In the example, the semi-colon seems to denote compound sentence, and the colon complex one, for "unconsciousness closed the scene" makes a dependent clause of preceding sentence. Is it right? If yes, can this be generalized?

  • 2
    The last four words are incorrect: they should be "unconsciousness closed the scene". When you quote, copy and paste, don't touch type: it's too easy to make mistakes.
    – user264
    Feb 12, 2013 at 4:22
  • 3
    It seems that the colon and the semicolon both function as conjunctions in this excerpt. I don't think there's any rule that says anything like "use semicolons to conjoin two clauses into a complex sentence and colons to conjoin two clauses into a compound sentence". The only rule I'm aware of is that both the semicolon and the colon can replace a period (full stop). In the excerpt, Bronte chose what she preferred. Periods would have worked just as well grammatically, but good writers prefer their own style. It doesn't change the semantics.
    – user264
    Feb 12, 2013 at 4:27
  • 2
    Check the post Which is right: semi-colon or colon?. It seems to be a similar case. Emphasis seems to be equal on both phrases, so I would use a semi-colon.
    – user485
    Feb 12, 2013 at 4:35
  • 6
    I think it's also worth pointing out that (A) Artists take some artistic licence with their works, (B) Everyone, including native speakers make mistakes - particularly with more complex grammar such as colons and semicolons and (C) texts written more than a hundred years ago are not representative of modern literature or grammatical rules.
    – Matt
    Feb 12, 2013 at 5:39
  • 5
    Two points. 1. ‘Jane Eyre’ was published in the middle of the nineteenth century. Whatever punctuation conventions were current then are not necessarily a guide to current practice. 2. Punctuation is often determined by publishers rather than authors. It may be that Charlotte Brontë punctuated her sentence in this way, but we’d have to examine her manuscript to be sure. Feb 12, 2013 at 7:58

1 Answer 1


A semi-colon always marks a ‘compound’ sentence, for both what precedes and what follows a semi-colon must inclused independent clauses. The semi-colon marks a new idea:

I heard her sweeping away; and soon after she was gone, I suppose I had a species of fit…

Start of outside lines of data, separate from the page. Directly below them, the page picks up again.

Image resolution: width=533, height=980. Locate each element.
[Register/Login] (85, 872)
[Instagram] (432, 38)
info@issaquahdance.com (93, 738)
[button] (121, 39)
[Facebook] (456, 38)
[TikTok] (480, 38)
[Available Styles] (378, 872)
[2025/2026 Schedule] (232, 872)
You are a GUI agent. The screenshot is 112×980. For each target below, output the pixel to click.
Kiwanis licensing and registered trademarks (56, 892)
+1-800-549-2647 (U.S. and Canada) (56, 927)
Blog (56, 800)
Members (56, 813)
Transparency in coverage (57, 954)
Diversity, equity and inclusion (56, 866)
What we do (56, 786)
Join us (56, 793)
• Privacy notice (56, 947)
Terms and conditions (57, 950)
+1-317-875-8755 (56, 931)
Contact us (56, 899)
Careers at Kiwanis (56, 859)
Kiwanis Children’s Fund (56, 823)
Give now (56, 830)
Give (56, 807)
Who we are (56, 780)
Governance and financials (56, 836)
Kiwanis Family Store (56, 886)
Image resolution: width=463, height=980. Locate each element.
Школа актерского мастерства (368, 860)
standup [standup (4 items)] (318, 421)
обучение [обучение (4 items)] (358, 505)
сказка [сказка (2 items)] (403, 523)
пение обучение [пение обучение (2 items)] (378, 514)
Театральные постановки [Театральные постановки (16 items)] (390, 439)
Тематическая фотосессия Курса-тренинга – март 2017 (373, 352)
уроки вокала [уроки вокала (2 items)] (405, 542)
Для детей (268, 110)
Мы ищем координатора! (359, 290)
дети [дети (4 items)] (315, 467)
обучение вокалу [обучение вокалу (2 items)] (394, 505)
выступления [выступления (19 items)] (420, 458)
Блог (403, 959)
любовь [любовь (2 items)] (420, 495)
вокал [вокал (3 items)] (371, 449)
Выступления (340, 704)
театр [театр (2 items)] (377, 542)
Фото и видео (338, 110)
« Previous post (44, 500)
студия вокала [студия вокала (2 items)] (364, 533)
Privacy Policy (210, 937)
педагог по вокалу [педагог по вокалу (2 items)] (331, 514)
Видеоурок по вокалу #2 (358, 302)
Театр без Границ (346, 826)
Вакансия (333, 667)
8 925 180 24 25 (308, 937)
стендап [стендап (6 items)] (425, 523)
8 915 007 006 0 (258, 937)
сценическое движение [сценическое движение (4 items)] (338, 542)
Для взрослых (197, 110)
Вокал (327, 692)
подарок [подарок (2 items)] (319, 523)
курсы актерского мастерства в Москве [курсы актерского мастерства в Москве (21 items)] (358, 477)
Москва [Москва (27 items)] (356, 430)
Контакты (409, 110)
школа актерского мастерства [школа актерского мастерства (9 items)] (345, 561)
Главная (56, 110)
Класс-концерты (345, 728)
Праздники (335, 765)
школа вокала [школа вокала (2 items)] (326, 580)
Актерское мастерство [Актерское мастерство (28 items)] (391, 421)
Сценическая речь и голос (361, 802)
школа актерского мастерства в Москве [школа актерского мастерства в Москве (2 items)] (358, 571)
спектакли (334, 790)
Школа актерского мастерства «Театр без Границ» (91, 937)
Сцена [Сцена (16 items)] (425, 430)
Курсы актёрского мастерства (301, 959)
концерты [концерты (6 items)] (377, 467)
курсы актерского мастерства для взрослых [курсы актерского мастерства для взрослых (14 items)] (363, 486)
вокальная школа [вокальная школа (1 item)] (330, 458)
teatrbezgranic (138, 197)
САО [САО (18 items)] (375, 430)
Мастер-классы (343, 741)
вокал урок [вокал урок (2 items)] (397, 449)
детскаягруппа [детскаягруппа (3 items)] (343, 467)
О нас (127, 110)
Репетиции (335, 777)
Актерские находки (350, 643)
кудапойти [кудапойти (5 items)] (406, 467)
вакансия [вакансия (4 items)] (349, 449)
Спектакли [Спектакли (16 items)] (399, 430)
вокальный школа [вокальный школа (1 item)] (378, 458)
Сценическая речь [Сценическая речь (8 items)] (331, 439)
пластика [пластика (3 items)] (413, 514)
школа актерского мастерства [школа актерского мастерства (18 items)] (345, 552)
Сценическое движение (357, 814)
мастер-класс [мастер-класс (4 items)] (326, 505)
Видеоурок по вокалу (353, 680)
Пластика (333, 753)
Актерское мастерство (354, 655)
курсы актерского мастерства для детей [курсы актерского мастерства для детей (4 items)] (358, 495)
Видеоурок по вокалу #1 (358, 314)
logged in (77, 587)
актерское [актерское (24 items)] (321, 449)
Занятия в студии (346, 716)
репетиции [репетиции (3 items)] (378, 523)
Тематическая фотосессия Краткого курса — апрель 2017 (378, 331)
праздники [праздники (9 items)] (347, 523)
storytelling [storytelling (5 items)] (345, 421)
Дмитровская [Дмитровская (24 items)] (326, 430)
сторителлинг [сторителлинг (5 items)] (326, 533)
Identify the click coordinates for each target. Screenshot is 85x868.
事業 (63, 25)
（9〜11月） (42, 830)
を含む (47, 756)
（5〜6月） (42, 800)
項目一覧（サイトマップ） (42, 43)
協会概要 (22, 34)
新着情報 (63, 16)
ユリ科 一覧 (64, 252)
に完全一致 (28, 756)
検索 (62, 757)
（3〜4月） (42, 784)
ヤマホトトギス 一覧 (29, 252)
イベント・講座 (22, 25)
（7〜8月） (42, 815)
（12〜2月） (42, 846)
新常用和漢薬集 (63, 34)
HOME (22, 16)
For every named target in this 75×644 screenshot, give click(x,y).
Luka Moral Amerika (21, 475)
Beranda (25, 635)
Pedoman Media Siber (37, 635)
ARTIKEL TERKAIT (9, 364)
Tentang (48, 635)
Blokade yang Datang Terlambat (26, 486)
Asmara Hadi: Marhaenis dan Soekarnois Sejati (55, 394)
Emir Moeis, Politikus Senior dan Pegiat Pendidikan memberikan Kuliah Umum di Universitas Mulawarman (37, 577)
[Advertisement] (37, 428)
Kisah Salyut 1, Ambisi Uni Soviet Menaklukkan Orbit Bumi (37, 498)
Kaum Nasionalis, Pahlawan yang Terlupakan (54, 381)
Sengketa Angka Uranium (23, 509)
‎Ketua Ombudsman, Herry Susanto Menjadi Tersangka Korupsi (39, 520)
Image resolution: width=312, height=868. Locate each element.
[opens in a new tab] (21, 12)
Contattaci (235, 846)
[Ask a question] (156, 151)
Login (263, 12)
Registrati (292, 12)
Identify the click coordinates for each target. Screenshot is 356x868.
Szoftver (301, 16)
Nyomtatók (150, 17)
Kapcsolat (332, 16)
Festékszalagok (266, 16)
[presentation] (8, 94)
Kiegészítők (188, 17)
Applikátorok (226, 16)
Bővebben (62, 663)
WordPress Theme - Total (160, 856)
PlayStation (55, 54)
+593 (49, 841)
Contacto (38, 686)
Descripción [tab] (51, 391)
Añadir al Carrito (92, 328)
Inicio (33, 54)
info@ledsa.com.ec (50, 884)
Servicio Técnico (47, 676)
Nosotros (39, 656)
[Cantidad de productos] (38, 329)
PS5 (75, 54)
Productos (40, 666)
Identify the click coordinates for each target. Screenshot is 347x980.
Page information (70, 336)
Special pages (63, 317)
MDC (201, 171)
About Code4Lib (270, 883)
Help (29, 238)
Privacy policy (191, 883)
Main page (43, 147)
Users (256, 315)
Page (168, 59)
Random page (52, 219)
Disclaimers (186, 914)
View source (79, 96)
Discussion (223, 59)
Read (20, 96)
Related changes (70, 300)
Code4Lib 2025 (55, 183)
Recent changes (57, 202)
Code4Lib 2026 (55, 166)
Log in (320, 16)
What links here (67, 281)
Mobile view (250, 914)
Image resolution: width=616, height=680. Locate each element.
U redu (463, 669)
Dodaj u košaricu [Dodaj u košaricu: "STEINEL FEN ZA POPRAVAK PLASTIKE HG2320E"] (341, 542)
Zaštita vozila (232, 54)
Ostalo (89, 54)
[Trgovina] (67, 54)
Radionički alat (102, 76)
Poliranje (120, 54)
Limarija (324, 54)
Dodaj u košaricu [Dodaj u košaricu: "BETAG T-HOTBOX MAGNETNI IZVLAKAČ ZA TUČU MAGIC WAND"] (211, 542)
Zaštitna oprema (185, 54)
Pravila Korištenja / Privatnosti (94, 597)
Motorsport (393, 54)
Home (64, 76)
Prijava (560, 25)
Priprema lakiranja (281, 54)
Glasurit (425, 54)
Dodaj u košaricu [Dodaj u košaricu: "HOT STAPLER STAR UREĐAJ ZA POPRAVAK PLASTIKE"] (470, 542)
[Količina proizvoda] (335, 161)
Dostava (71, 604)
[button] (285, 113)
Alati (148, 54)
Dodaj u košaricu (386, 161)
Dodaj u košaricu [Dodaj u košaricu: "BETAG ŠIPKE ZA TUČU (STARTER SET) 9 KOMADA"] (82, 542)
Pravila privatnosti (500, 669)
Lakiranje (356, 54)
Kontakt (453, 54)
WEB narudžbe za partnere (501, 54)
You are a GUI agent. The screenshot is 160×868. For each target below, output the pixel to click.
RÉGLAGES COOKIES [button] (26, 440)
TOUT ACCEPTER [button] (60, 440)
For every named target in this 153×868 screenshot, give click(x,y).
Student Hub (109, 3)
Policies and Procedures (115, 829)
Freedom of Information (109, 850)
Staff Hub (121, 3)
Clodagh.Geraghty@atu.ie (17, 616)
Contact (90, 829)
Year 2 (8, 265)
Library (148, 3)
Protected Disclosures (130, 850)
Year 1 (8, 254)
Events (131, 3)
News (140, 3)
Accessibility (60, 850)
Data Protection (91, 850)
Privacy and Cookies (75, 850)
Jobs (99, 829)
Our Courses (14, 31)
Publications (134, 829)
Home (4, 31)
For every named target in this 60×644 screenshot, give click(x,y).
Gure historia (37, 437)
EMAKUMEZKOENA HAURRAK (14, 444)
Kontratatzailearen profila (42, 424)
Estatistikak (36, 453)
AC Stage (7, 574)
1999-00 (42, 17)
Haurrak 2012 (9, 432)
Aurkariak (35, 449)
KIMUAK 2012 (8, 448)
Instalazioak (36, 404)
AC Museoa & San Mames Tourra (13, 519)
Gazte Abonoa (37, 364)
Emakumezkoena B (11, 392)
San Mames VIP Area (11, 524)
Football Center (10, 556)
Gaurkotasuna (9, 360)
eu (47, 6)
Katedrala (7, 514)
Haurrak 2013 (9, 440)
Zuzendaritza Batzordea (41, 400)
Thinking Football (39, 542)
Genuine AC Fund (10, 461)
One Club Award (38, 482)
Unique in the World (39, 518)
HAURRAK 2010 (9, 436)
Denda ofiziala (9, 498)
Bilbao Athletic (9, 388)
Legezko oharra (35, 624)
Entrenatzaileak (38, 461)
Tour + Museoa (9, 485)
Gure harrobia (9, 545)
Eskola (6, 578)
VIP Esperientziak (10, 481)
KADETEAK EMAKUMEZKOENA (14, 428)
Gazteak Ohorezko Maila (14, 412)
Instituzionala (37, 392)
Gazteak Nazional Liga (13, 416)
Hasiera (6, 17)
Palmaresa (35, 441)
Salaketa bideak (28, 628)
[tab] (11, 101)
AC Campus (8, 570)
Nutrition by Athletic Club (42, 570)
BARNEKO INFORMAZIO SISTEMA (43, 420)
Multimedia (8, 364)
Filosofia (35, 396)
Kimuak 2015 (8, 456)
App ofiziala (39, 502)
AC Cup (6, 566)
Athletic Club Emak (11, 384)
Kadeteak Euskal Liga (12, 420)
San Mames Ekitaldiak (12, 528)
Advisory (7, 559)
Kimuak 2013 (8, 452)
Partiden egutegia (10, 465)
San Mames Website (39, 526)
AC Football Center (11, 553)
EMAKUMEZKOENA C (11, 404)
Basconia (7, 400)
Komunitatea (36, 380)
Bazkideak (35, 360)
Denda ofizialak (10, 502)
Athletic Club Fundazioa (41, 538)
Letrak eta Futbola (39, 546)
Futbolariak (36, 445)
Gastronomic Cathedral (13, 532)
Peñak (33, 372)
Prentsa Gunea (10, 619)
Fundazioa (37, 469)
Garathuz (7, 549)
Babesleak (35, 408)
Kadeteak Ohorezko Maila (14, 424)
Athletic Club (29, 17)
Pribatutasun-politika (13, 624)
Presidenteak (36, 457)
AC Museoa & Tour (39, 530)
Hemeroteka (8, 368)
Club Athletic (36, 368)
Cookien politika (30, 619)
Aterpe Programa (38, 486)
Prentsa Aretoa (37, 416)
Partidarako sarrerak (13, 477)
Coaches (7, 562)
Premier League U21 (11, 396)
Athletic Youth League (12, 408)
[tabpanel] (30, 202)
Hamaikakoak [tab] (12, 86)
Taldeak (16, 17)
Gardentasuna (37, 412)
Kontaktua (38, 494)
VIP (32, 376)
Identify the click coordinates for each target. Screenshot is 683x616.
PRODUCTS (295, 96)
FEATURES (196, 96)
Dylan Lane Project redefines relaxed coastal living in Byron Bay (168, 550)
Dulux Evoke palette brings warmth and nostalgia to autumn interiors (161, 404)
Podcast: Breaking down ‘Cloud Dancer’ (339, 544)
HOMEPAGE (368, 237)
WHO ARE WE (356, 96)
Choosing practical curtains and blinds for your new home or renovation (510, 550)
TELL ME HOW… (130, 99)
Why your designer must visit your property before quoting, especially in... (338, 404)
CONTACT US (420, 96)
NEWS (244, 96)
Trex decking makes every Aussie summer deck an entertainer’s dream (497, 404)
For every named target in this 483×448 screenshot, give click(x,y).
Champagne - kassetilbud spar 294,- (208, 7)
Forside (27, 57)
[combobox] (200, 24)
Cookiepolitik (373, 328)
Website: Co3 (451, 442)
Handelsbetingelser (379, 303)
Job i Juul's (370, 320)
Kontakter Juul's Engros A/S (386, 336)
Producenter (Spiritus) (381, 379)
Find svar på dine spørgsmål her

Jane hears Mrs. Reed sweeping, and then has a fit. A semi-colon can always be replaced with a period; its use marks the two clauses it separates as a bit more closely related than separate sentences would be.

But a colon does not necessarily, or even usually, mark a ‘complex’ sentence, for what follows the colon may be an independent clause, a dependent clause (rarely), or merely a phrase or word or list. A colon marks what follows it as an enlargement or explanation or more detailed definition of what comes immediately before it:

… I suppose I had a species of fit: unconsciousness closed the scene.

The “unconsciousness” defines the “fit” and provides evidence for Jane’s supposition.

The entire sentence is in fact ‘complex’, but this is because “soon after she was gone” is an adverbial dependent clause. The ‘complexity’ has nothing to do with the colon, which in this case is followed by an independent clause.